When a Stranger Returns

I was reading John S. Burnett’s Where Soldiers Fear To Tread today and came across a passage that resonated with me.  The book is his personal story of his time as a relief worker in Somalia during the 1997-98 flood relief operations.  His story is one of survival, everyday heroics, and the struggle to find his purpose in the chaos.

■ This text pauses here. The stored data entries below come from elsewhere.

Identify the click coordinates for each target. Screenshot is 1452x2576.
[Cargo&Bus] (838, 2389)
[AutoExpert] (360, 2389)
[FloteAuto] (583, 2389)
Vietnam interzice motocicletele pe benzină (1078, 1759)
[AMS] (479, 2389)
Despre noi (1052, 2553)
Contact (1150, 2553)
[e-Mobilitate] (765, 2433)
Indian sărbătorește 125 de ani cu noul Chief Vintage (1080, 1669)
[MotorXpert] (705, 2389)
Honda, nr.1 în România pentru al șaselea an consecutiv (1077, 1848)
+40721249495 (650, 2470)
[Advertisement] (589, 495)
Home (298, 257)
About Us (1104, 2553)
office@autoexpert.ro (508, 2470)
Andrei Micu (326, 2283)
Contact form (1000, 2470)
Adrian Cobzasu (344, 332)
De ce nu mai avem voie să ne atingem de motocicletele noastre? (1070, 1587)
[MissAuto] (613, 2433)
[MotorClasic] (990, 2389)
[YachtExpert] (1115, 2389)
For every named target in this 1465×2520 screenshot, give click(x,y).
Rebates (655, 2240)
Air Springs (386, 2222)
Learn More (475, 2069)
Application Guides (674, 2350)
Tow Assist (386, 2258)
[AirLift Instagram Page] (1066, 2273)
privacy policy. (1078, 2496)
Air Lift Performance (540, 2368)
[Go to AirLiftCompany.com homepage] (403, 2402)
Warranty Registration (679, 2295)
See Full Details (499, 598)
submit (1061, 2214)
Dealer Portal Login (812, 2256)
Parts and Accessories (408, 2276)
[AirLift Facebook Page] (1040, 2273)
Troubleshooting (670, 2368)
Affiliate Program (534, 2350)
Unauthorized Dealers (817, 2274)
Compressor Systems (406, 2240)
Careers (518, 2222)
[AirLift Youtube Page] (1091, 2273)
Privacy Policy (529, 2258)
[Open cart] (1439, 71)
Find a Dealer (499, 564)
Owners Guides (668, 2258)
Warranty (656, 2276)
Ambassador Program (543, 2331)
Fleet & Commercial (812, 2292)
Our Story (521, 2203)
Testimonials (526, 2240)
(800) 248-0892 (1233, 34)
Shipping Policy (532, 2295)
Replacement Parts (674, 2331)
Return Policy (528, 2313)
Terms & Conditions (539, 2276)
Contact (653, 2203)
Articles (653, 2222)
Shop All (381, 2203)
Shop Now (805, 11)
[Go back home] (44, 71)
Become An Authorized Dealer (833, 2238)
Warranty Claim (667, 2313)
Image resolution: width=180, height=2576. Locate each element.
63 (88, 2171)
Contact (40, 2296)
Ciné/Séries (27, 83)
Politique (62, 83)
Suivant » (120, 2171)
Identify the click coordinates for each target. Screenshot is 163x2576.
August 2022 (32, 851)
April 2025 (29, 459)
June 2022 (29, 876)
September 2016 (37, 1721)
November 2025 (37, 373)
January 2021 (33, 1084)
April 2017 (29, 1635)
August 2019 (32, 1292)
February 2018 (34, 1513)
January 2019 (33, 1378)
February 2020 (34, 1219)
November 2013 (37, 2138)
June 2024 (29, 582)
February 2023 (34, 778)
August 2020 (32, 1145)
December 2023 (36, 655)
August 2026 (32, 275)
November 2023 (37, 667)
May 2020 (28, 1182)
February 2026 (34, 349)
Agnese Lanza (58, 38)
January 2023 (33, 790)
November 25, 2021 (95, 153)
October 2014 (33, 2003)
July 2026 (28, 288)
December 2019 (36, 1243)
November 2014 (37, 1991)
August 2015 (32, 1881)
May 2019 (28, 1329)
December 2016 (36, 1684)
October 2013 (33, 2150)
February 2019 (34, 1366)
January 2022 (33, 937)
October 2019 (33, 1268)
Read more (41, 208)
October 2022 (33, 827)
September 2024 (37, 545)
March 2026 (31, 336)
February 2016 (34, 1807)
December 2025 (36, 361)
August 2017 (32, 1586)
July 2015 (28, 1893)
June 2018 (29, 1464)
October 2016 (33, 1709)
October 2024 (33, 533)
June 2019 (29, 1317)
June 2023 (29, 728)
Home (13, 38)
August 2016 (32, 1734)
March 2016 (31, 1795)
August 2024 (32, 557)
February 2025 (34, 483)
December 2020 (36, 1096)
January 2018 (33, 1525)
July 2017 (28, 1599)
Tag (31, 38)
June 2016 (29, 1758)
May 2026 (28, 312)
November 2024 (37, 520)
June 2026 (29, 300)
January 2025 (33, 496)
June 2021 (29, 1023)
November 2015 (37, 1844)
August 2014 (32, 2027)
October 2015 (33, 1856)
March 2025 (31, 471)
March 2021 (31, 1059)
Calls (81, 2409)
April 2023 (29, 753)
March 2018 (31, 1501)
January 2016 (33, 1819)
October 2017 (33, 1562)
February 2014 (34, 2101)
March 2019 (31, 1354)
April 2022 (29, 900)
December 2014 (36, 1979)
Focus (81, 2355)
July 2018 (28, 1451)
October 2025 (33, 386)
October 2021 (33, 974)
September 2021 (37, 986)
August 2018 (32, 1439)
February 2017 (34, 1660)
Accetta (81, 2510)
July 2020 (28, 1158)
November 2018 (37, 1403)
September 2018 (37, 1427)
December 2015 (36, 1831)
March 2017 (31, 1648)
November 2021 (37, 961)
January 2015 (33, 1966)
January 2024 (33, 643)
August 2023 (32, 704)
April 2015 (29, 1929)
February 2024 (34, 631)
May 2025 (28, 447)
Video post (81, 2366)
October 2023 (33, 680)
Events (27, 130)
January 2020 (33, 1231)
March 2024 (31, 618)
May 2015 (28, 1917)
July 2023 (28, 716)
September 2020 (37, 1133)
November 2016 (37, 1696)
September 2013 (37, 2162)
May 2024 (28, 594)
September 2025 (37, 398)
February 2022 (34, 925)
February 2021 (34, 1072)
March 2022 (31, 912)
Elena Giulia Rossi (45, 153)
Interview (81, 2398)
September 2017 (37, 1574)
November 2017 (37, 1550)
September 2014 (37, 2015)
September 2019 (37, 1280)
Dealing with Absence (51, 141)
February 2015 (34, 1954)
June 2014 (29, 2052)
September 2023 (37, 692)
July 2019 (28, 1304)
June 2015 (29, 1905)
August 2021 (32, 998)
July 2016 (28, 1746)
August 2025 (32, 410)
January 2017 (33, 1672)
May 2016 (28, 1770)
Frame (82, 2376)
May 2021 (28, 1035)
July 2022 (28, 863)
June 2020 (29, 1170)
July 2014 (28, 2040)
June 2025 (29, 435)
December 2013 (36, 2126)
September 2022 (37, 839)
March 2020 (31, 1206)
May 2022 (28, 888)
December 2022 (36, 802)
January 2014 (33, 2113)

While working to begin river operations in the Jubba Region (Southern Somalia) based out of Kismayo, he meets another relief worker who comes to equip his speedboat with a HF radio.  This man, Mike Dunne, had just come from the conflict in Kosovo where he was equipping the UN Peacekeeping forces with communications and was eager to get the job completed and get out of Somalia, one of the most dangerous places in the world.  Through their conversation, Dunne mentions that the WFP (World Food Program) had begun training people how to cope.  The following exchange took place:

“Cope? I can cope.”
“How do you know? You haven’t left yet. We all think we can handle it. If you are one in a million who is not affected by this [edit], then you got something missing. No, you wait until you try to return to normal life. It is the withdrawal, mate, going home, trying to pick up where you left off. That is when you see yourself [edit]. They say you are on your own in the field, but believe me, you are on your own when you get back home.”

You see, this is something we all miss.  How do you pick up the pieces when you return home? Come back to your old life?

This is an issue that is bigger than the military and civilian workers in combat zones, but Missionaries out in the field, National Service Volunteers who leave home to serve for a year or two (or four). You are not the same person you were. Even if you come home tomorrow.  Even if you’ve only been gone for a week or a couple days. Your experiences have changed you.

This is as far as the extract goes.